Un faro en las Antillas
Edgar Celada Q.
eceladaq@gmail.com
Cualquier frase nacida de este páramo de duelo profundo, será redundante. Desde el 25 de noviembre los teclados de los ordenadores no han parado, se cuentan por cientos de miles las expresiones de pesar por la muerte de Fidel Castro Ruz. No es para menos.
En la banda opuesta tampoco hay descanso: se da rienda suelta al denuesto primitivo y se hace escarnio de quien ha partido a los territorios de la inmortalidad histórica. No es para menos: nunca pudieron con él.
Es comprensible el contraste entre la admiración y el respeto a un líder de talla universal, y el vilipendio enconado, cargado del odio de clase de quienes defienden y se benefician de un orden económico y social injusto, ese que la vibrante voz y el acerado pensamiento de Fidel Castro Ruz puso al desnudo. Por eso lo odiaron y ahora odian su memoria; no es para menos.
Pero Fidel Castro Ruz no fue un iluminado, ni un semidios a quien deba quemarse incienso. Fue un hijo de su siglo y de la larga historia de luchas de su propio pueblo y de los pueblos latinoamericanos.
Talento, carisma, conocimiento profundo de la historia, audacia, sagacidad, firmeza de principios y flexibilidad estratégica-táctica, sin duda los tuvo y por eso llegó a ser quien fue. Pero no para sí, sino para encabezar un proceso histórico que cimbró a todo un continente, empezando por el poder imperial al que irremisiblemente resultó enfrentado.
¿Para qué? Para hacer valer palabras hace tiempo olvidadas por nuestras elites gobernantes: soberanía y autodeterminación.
Duele la partida de Fidel Castro Ruz, por él, por el humanista. Pero también por el pueblo de Cuba, cuyos admirables logros sociales estarán por siempre ligados al nombre del líder que ahora pasa a otra dimensión histórica: la de su ejemplo, su capacidad de trabajo y su fidelidad a las propias convicciones.
Envalentonados por la próxima asunción de Donald Trump a la presidencia del imperio, los enemigos de la revolución cubana se frotan las manos y hacen lenguas sobre “la transición”, como si ésta no hubiera entrado también en la visión estratégica del desaparecido líder. Y sí, la vida continúa: Cuba tiene derecho, ahora como hace 57 años, a decidir por sí misma su destino. Ese, entre muchos, es uno de los grandes legados de Fidel Castro Ruz a su propio pueblo.

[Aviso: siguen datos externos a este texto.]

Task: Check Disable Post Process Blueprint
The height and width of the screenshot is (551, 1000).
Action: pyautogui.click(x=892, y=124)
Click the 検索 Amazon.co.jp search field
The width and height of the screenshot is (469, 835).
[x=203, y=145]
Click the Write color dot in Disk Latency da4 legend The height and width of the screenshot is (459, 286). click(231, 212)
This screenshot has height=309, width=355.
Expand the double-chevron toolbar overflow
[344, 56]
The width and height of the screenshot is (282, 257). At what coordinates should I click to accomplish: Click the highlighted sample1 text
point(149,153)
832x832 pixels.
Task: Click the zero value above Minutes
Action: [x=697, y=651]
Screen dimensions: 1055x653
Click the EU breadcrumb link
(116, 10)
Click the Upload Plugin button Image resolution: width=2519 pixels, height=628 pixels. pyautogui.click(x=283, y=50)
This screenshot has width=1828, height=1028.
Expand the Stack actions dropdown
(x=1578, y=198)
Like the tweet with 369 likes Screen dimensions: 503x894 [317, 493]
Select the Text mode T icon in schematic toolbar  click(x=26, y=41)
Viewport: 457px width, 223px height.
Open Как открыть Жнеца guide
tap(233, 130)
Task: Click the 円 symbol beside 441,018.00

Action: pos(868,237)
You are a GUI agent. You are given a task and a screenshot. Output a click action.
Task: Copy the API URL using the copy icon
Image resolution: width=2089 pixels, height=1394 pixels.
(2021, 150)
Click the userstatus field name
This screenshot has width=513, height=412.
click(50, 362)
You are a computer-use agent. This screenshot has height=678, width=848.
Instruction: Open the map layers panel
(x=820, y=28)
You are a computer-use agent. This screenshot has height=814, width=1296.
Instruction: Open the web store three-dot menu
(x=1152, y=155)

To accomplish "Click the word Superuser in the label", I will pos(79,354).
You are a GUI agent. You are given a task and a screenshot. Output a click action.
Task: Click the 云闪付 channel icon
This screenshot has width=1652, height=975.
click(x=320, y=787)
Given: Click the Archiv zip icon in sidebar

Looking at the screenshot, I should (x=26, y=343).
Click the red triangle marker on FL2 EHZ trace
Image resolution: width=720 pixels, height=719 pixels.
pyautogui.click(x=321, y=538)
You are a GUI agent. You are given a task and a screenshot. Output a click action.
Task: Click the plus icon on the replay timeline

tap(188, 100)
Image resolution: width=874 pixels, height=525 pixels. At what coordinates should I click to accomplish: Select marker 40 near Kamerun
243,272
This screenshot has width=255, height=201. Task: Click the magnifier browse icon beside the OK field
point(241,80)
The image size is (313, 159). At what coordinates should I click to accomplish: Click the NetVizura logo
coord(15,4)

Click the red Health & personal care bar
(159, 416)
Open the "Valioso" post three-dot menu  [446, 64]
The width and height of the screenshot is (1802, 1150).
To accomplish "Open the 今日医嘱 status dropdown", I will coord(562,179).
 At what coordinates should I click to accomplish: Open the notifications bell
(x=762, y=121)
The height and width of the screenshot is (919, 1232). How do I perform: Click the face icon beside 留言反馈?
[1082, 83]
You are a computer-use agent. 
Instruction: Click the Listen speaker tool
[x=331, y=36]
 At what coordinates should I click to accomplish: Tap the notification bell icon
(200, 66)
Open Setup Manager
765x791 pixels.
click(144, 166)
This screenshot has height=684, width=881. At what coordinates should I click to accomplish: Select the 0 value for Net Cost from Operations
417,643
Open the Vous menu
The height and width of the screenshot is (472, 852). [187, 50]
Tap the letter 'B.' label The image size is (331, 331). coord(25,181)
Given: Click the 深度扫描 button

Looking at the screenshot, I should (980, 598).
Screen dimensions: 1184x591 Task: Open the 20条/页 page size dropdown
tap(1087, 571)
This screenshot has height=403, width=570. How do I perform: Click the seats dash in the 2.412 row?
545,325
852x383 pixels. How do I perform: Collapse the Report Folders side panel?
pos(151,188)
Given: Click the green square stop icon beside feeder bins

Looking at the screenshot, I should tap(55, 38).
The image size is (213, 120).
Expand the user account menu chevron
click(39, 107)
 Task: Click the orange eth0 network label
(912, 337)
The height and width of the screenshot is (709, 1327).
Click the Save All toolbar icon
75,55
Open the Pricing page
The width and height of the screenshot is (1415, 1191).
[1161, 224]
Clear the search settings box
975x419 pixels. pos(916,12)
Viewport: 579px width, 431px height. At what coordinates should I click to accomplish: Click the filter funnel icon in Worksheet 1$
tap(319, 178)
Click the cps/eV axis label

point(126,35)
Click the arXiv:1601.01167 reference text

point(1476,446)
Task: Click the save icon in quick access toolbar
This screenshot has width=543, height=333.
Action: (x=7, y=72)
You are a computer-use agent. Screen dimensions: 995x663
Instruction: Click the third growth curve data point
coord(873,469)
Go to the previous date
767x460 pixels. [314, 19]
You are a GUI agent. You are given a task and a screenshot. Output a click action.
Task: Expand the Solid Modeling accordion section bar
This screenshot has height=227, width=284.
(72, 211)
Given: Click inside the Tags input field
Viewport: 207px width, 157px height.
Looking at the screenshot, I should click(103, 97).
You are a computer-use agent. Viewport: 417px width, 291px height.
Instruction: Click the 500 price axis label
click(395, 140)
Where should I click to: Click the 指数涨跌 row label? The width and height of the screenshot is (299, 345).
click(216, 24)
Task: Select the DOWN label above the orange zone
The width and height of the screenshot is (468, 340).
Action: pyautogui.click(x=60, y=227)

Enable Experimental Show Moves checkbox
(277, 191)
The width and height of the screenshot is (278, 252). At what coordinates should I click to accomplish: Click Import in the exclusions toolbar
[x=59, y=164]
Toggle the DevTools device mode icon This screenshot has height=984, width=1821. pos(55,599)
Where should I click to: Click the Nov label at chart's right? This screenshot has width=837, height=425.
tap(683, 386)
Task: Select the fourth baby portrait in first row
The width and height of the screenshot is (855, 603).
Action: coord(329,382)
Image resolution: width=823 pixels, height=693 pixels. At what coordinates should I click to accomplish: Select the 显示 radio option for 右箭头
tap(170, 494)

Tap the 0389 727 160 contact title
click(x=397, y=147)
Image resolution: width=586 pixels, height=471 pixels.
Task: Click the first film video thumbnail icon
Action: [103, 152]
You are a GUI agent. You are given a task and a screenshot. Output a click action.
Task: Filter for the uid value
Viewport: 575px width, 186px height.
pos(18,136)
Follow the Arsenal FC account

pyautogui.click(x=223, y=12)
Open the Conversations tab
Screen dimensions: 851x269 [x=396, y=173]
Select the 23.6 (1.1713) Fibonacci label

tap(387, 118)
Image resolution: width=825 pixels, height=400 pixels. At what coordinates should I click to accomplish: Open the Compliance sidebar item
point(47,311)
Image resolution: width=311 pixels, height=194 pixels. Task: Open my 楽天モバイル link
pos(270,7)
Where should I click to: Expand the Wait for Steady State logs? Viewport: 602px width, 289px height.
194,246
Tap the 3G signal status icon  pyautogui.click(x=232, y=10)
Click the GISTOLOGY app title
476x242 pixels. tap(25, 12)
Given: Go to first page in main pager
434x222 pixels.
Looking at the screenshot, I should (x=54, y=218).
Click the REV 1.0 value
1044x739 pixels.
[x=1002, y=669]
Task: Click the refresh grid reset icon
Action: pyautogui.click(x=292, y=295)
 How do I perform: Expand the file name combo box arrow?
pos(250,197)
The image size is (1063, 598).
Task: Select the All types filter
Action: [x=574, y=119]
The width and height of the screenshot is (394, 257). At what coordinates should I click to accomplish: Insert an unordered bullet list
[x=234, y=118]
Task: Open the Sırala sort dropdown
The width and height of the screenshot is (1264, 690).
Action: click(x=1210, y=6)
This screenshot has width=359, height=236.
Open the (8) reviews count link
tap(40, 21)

También lo es para los pueblos latinoamericanos, en muchos de cuyos países, Guatemala en primera fila, el rescate de la soberanía y la autodeterminación para construir una sociedad donde la felicidad sea posible, es asignatura pendiente.
Lo dijo Fidel Castro Ruz el 4 de febrero de 1962 en la Segunda Declaración de La Habana: “las revoluciones no se exportan, las hacen los pueblos. Lo que Cuba puede dar a los pueblos, y ha dado ya, es su ejemplo”.
Digamos, con Nicolás Guillén, que “la hora no es de lágrima y pañuelo, sino de machete en mano”, para defender ese legado resumido en un cartel virtual que ha circulado en estos días: “200 millones de niños en el mundo duermen hoy en las calles, ninguno es cubano”.
¿Para qué? Para hacer valer palabras hace tiempo olvidadas por nuestras elites gobernantes: soberanía y autodeterminación.